Lilit Kamo Makunts (; born 7 November 1983) is an Armenian philologist and politician who currently serves as the Armenian ambassador to the United States. Earlier, she served as the leader of the ruling My Step Alliance faction in the seventh National Assembly of Armenia and as Minister of Culture in the first cabinet of Nikol Pashinyan.

Biography and academic career
Makunts was born in the capital of Armenia, in Yerevan, on 7 November 1983. Between 1999 and 2003 she studied Romance and Germanic Philology at Yerevan State University from where she obtained a bachelor's degree. In the same faculty, between 2003 and 2004, she received a master's degree. Lilit Makunts got a candidate degree in philological sciences.

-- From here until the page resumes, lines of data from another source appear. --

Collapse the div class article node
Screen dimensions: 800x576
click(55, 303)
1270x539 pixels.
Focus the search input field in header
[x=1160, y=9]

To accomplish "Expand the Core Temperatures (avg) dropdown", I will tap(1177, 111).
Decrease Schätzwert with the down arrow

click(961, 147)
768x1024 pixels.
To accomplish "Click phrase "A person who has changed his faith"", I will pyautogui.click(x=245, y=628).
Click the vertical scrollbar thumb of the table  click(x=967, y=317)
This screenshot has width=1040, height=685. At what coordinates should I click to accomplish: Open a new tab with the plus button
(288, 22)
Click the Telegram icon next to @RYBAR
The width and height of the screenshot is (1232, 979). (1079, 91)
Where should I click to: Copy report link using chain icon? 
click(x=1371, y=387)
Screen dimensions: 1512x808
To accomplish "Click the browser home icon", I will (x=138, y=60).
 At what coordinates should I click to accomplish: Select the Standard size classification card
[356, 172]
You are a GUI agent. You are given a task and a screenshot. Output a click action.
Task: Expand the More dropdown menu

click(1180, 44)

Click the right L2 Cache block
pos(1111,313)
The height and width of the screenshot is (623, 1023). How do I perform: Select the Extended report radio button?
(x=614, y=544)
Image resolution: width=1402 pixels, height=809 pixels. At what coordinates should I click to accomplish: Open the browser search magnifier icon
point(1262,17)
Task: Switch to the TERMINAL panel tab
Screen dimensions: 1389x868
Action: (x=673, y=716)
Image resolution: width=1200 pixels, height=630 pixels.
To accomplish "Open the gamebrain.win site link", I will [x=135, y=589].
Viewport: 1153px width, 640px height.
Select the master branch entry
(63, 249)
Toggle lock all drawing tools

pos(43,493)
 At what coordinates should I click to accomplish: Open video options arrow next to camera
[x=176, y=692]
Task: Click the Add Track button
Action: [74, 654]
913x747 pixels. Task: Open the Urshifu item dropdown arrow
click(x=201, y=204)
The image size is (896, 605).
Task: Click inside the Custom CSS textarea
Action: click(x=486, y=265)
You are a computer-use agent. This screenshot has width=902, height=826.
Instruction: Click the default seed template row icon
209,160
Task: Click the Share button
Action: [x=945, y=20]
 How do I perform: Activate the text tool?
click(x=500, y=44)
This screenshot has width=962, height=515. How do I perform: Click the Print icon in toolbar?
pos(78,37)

In 2005 she started teaching as an associate professor in the Russian-Armenian University, where she became the head of the Department of International Cooperation in February 2018. She also worked at the Peace Corps from 2016 to 2018.

Political career
For 8 years Makunts was member of the board of the Armenian Liberal Party and was leader of its youth organization between 2004 and 2012.

In the 2012 parliamentary election she ran as a candidate for the Armenian National Congress but did not get a seat in the National Assembly.

On 12 May 2018, on the proposal of Prime Minister Nikol Pashinyan, President Armen Sarkissian appointed Lilit Makunts Minister of Culture of Armenia. In the 2018 parliamentary election she was elected to parliament for the Civil Contract party and was elected leader of the My Step Alliance parliamentary faction in January 2019.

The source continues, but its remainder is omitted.